Warning: The following deals with self-harm and domestic violence.
There were three people in my first marriage. Me, my husband, and bipolar.
My husband and I were complete opposites, but we were best friends initially. I imagine with our differences, marriage wouldn’t have been easy for us even without mental illness. But with it, a happy marriage was impossible.
His bipolar disorder was only diagnosed in the final year of our marriage. The doctors treated him for depression for years but nothing worked for long. Every year or so, he’d be suicidal, self-harming, or in a deep numb low for months. The doctors regularly increased his medication strength and by our 11th anniversary, he was on a mixture of serious anti-psychotics. That’s when life went from difficult to dangerous.
The anti-psychotics set off a manic episode like nothing he’d ever experienced. He stopped sleeping. His speech and actions became illogical and aggressive. He screamed and yelled and wouldn’t sit still. He felt like ripping off his own skin. Then, one day, he held me by the throat. I saw the blind rage in his eyes and I thought, "Is he going to kill me and my kids?"
Watch: Violence and women, the hidden numbers.
I am a huge advocate for mental health awareness. I’ve had a number of family members suffer from anxiety and depression, including myself, and I love that we’re talking about these issues more in society now. But with all of our awareness, we are glossing over a huge issue.

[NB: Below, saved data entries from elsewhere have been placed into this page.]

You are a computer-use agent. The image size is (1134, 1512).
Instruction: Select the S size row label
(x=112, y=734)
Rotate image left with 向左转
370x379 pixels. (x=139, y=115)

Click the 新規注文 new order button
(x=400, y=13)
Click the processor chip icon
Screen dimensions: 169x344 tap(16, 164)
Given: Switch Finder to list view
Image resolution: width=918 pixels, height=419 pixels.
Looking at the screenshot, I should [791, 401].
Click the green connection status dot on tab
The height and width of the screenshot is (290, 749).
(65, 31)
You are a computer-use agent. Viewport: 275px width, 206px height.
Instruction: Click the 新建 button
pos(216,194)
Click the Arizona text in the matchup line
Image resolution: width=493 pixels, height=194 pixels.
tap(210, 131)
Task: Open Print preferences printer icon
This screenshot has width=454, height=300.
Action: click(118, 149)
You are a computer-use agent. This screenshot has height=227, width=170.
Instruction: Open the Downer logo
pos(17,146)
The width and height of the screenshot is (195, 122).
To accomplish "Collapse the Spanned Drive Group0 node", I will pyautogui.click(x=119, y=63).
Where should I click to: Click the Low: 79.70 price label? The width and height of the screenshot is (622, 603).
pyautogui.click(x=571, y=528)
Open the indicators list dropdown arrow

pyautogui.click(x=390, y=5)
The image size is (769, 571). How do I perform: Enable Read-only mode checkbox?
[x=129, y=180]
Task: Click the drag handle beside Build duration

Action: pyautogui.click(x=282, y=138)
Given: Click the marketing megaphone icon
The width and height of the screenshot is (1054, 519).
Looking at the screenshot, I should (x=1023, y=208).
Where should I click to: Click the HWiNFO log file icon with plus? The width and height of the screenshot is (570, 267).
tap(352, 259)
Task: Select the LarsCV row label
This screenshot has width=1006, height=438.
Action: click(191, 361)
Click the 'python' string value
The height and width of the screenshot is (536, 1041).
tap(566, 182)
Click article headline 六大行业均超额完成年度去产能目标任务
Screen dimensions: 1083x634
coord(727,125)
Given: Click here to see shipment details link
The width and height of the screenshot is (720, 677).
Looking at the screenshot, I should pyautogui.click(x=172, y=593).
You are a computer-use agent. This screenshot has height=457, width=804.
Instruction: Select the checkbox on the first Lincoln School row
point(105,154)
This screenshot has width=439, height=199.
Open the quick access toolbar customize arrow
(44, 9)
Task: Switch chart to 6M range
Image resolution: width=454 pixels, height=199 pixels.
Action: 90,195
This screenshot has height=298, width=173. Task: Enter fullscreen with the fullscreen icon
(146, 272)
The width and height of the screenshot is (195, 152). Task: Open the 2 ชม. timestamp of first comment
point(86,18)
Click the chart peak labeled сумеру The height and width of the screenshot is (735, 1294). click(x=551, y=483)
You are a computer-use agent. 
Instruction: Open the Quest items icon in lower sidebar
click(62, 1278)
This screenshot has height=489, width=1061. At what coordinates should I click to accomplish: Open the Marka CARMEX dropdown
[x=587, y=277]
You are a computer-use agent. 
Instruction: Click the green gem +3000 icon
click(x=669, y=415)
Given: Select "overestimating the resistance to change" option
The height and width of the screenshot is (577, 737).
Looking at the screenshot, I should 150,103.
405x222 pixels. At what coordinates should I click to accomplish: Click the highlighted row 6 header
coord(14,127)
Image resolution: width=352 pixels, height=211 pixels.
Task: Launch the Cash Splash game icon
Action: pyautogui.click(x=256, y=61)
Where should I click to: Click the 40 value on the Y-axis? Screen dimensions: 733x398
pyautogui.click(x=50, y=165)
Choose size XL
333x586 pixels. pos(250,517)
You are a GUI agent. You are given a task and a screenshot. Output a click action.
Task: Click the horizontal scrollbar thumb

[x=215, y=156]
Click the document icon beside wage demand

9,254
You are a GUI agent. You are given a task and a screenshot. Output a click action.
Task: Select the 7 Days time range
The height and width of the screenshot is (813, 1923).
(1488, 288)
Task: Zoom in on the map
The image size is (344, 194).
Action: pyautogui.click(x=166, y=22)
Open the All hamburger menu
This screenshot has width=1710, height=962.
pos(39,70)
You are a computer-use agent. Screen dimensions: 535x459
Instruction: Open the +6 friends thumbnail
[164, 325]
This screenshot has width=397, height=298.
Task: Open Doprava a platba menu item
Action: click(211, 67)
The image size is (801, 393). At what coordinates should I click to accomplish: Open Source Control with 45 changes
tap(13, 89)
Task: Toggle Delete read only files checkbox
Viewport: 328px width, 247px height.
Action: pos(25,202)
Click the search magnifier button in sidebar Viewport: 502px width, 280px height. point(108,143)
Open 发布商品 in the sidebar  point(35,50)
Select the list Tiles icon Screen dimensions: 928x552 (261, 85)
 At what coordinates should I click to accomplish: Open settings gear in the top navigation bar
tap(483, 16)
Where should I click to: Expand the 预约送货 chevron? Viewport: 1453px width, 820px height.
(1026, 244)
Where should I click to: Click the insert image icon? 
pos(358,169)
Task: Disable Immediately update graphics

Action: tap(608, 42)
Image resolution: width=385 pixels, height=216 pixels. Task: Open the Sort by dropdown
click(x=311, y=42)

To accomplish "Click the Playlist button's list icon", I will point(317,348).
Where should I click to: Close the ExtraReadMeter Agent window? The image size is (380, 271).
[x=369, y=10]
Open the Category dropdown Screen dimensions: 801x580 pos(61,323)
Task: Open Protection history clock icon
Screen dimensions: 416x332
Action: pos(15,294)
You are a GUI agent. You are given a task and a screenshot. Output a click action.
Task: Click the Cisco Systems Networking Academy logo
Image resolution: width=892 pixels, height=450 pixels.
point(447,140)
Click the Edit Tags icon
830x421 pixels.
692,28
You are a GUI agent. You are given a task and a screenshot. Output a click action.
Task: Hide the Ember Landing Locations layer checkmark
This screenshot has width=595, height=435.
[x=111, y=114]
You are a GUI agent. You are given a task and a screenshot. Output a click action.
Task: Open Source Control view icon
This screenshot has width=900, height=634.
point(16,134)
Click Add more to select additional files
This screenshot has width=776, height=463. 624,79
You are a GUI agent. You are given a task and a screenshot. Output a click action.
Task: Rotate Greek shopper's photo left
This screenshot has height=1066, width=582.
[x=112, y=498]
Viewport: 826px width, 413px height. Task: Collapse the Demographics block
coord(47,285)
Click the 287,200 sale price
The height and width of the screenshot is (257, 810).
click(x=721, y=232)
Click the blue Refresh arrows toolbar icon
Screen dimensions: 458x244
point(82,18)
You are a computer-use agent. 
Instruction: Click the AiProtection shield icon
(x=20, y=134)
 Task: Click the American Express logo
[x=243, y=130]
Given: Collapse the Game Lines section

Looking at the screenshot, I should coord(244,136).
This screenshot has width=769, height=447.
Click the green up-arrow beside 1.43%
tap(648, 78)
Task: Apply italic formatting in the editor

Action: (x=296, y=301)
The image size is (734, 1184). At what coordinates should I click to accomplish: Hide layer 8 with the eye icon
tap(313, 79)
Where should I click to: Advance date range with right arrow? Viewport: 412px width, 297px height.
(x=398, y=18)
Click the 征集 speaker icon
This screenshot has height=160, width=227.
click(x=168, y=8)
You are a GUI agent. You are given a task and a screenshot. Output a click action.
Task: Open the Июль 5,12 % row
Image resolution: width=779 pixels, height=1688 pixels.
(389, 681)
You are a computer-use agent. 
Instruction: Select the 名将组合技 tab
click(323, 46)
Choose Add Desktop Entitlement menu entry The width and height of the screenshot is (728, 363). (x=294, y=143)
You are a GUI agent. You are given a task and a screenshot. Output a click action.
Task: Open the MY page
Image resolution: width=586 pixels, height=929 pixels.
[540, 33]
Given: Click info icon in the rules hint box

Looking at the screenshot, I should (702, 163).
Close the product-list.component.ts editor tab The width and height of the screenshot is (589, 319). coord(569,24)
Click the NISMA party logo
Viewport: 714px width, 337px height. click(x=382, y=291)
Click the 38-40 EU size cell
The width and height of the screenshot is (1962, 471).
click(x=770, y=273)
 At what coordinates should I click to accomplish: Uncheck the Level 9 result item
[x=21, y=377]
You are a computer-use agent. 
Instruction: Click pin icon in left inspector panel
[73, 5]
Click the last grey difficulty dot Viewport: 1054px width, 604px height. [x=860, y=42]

I believe that our politically correct acceptance of mental health issues, our mantra of understanding and "it’s okay", puts families at risk.
Knowing my husband was unwell stopped me from leaving. Even when he acted abusively, I felt guilty. I didn’t want to speak out and tell anyone what was going on because I didn’t want them to judge him. Even with society's increased awareness, there is still plenty of judgment for mental illness. I didn’t want to give up on him either — shouldn’t you stick by people when they’re sick?